Я мало теперь пишу сюда, но не потому, что меня волнует отстутствие комментариев. Скорей, меня волнует присутствие людей, читающих это бессловно - кто они? Придется ли мне общаться с ними в реальной жизни? Понимают ли они, что я не пишу ни для кого, кроме себя? Что, пытаясь интерпретировать, они вторгаются в чужое пространство?
Между тем, если не записывать ничего о любимых персонажах, после труднее будет вспомнить. Интенсивность впечатлений часто идет об руку - или об ногу? - с их мимолетностью. А отстутствие воспоминаний эквивалентно смерти в неком абстрактном будущем времени, как для персонажа, так и для автора.
Сначала про Хига. Хига работает в клинике реабилитации, занимается физической терапией. Полезная, малоромантичная профессия: поднимать на ноги без пяти минут инвалидов, бороться со старостью суставов и искорежеными трудом и возрастом спинами. Я попала к нему из-за травмы шеи. Хига не говорит по-английски, кроме нескольких слов; я почти не говорю по-японски, хотя скоро, вероятно, начну немного читать. Иногда мы общаемся через переводчик в телефоне на сугубо медицинские темы.
Несколько недель подряд Хига отсылал меня в краткосрочные путешествия в рай. Самым удивительным в раю был эффект уменьшенной гравитации. Я уходила из клиники паря в затяжных прыжках, как космонавт на Луне, только без скафандра. Совсем без скафандра. Путь в рай состоял из болезненных моментов искуссно перемешанных с моментами сладостного расслабления. Иногда еще - из страха. Например, когда Хига выкладывал меня горизонтально на шатающихся мячах разного диаметра, придерживая. Или подвешивал параллельно земле на ремнях. Наверное, только в Японии можно получить такой сюрреалистичный опыт, всего лишь придя на физическую терапию. Или когда Хига, крепко держа меня затылок, сворачивал мне шею, одновременно массируя что-то за ушами так, что меня затапливало чувство кротости и тишина.
Первые несколько недель я его не видела, даже когда глаза мои были открыты, а он склонялся надо мной. Боль и путевки в рай - все, что заполняло мой мозг и нервную систему.

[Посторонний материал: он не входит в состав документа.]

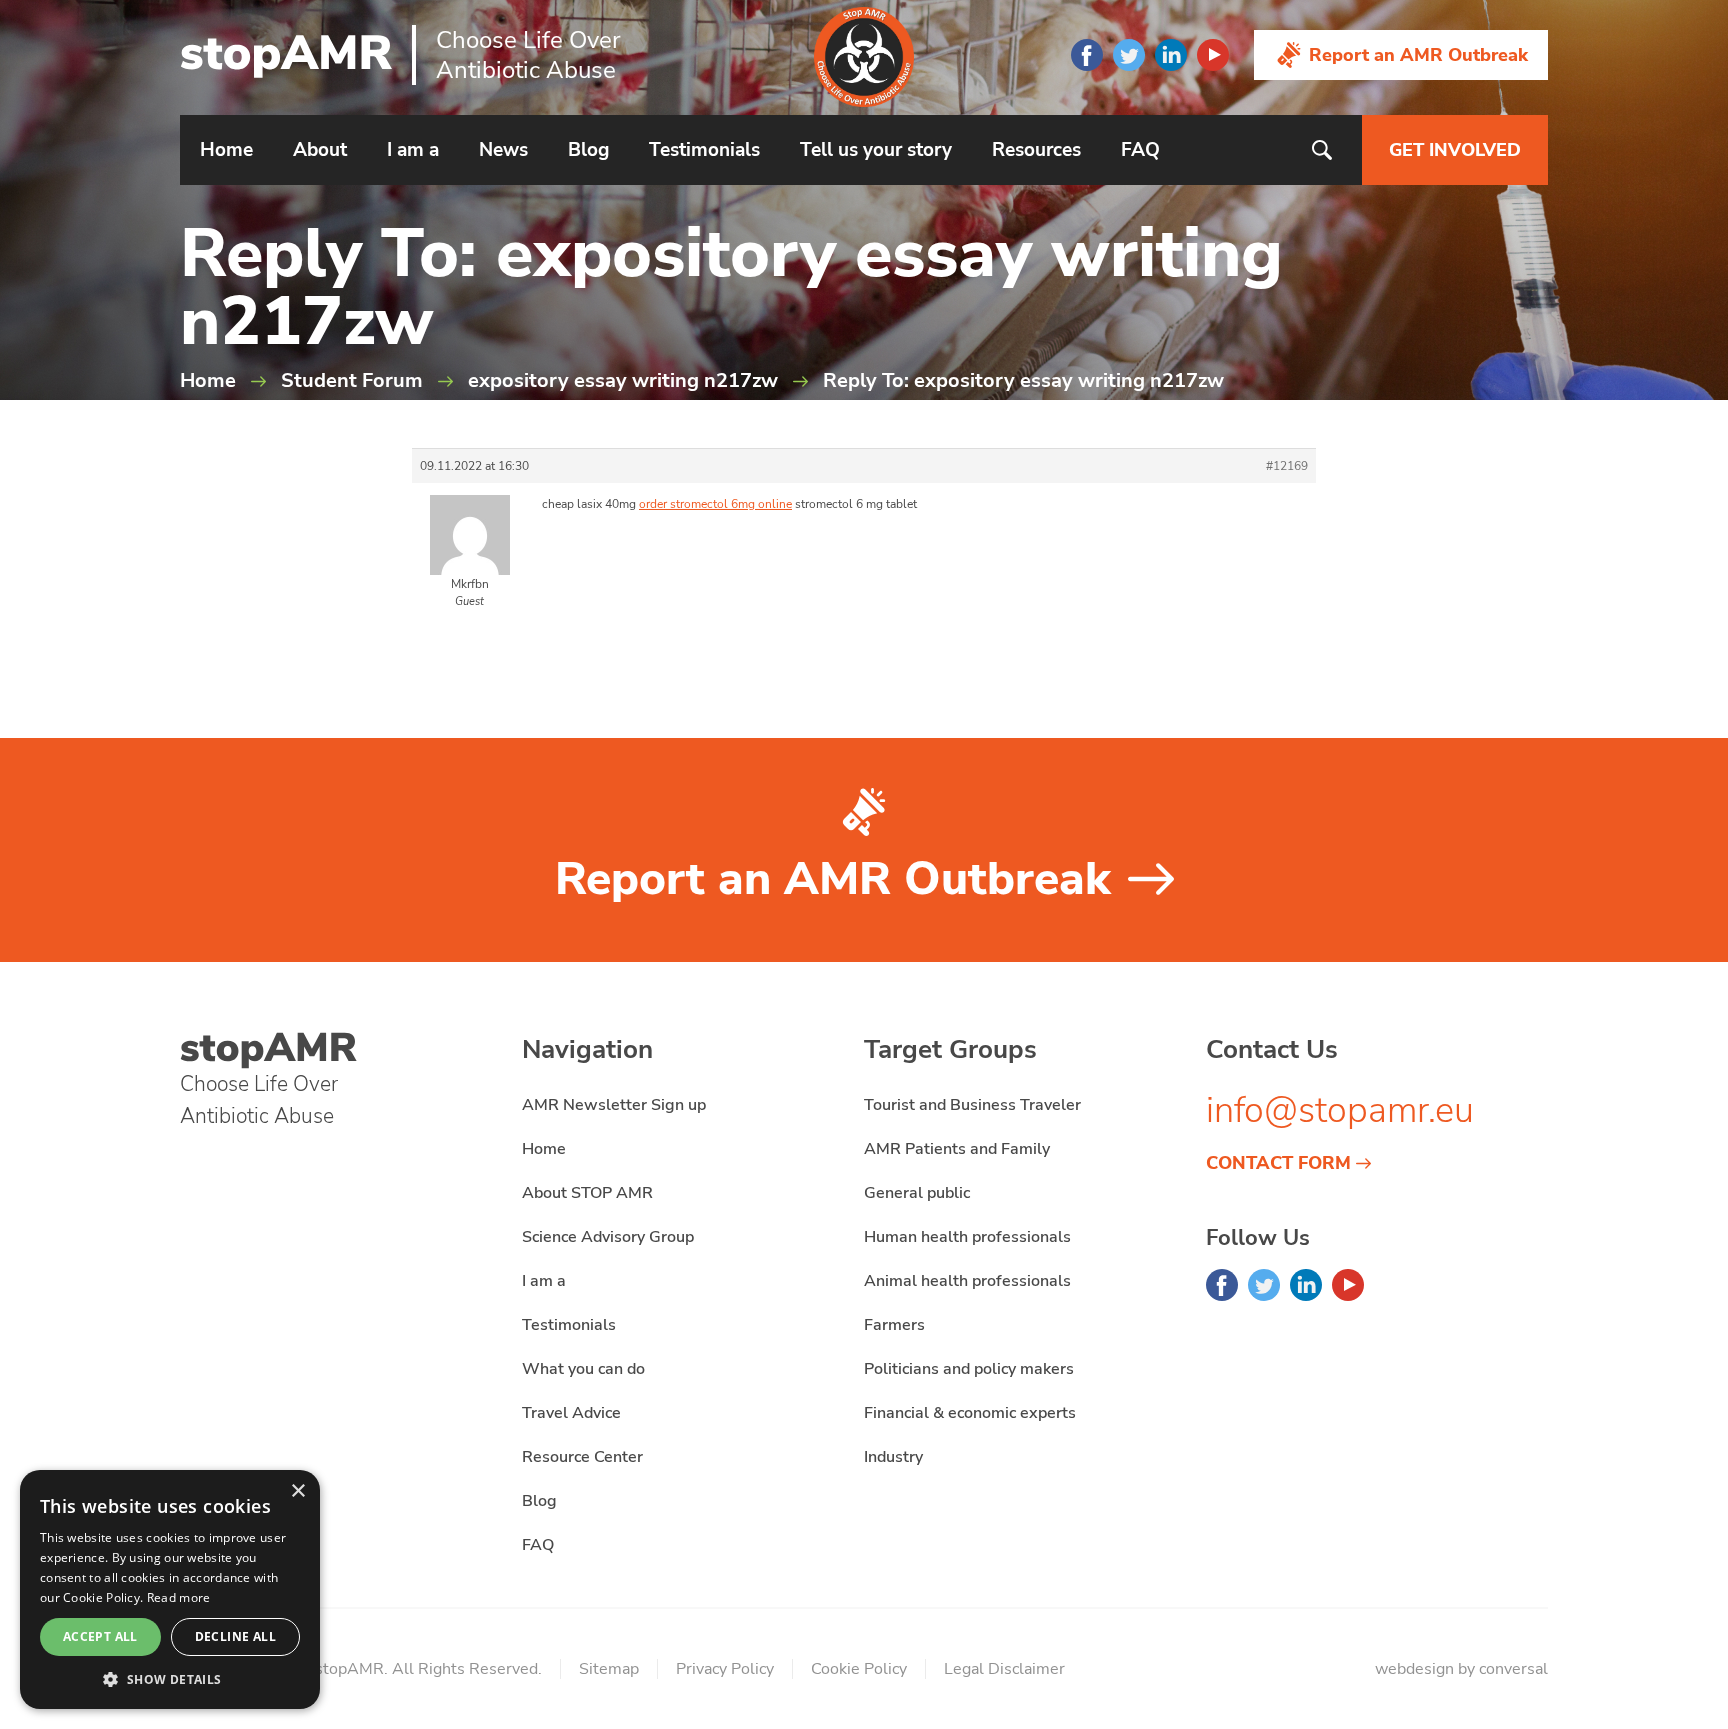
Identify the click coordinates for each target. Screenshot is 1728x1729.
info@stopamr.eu (1340, 1110)
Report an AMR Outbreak (1418, 55)
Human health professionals (967, 1237)
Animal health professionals (967, 1281)
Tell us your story (876, 150)
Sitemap (609, 1669)
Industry (893, 1457)
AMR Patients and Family (957, 1149)
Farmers (894, 1325)
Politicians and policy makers (969, 1369)
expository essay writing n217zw (623, 380)
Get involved (1455, 150)
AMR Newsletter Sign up (614, 1105)
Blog (588, 150)
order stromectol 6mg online (715, 504)
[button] (170, 1679)
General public (917, 1193)
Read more (179, 1597)
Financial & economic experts (970, 1413)
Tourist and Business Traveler (972, 1105)
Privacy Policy (725, 1669)
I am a (413, 150)
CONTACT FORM (1278, 1163)
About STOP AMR (587, 1193)
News (503, 150)
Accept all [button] (100, 1636)
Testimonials (704, 150)
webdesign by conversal (1461, 1669)
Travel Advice (571, 1413)
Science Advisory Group (608, 1237)
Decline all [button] (235, 1636)
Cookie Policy (859, 1669)
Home (226, 150)
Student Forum (352, 380)
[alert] (170, 1589)
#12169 (1287, 466)
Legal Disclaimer (1004, 1669)
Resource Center (582, 1457)
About (320, 150)
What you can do (583, 1369)
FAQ (1140, 150)
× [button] (297, 1491)
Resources (1036, 150)
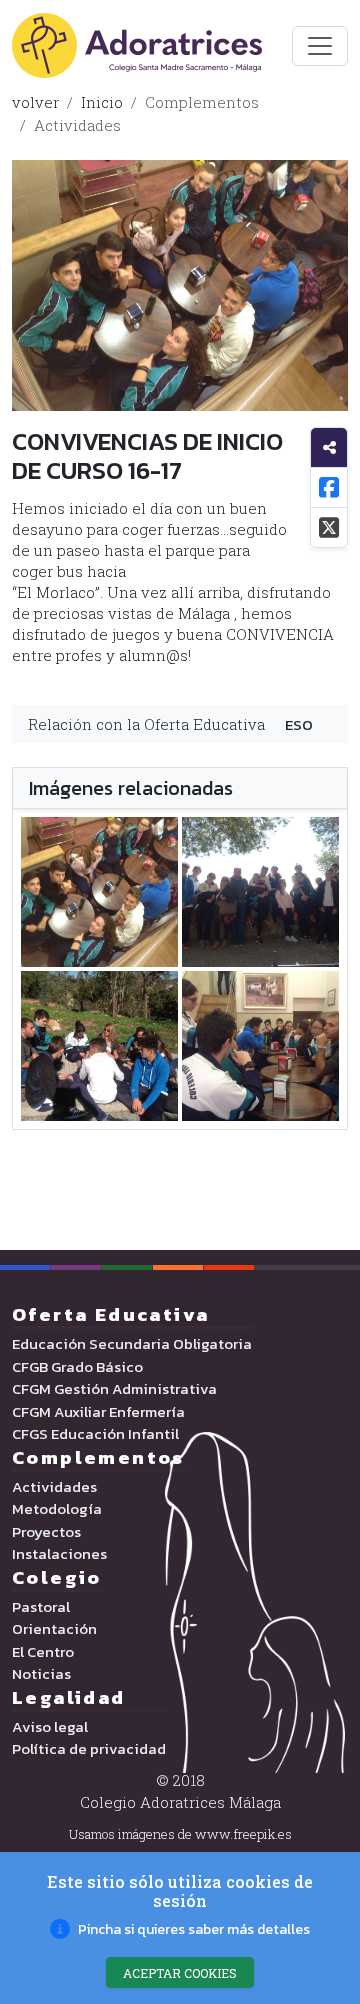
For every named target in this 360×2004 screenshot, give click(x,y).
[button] (180, 1929)
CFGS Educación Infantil (95, 1434)
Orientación (54, 1629)
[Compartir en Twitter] (329, 528)
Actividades (77, 125)
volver (35, 102)
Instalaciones (59, 1554)
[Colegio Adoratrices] (137, 45)
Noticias (41, 1674)
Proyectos (46, 1532)
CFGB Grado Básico (77, 1367)
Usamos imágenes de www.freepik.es (180, 1834)
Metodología (57, 1509)
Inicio (102, 102)
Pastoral (41, 1607)
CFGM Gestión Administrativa (114, 1389)
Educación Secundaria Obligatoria (132, 1344)
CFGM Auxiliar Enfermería (98, 1412)
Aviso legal (50, 1727)
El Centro (43, 1652)
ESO (299, 724)
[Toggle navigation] (320, 46)
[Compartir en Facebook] (329, 488)
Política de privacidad (89, 1749)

Но боль постепенно отступила, и я начала узнавать. Запах кофе. Пальцы, неслышно показывающие "десять минут" и японское слово "еще" одними губами, когда девочка из регистратуры сообщает ему о встрече с больным, назначенной после занятия со мной. Улыбку, когда он на меня не смотрит. Смущение. То, как он обхватывает мое запястье, чтобы передвинуть мою руку, но так никогда и не отпускает ее. Он мог бы найти сотню медицинских причин коснуться почти любой части моего тела, но ни одной, чтобы всю дорогу нежно придерживать запястье, которое и без того покоится на массажном столе.
Все это слишком объяснимо. Хига, наверное, тридцать. В череде бабушек, дедушек и бывших окинавских спортсменов почти нет молодых женщин. И я, с заморской длиной ног и еще более неожиданной для рюкюсца (и оттого нередко желанной) цветовой гаммой: соломенные волосы, кожа цвета обточенного водой коралла. И он, кому должно раскладывать меня на столе не меньше двух раз в неделю с японским усердием. Необъяснимо только то, что в этом для меня, кроме его очевидно-невероятного умения владеть - не своим, моим - телом.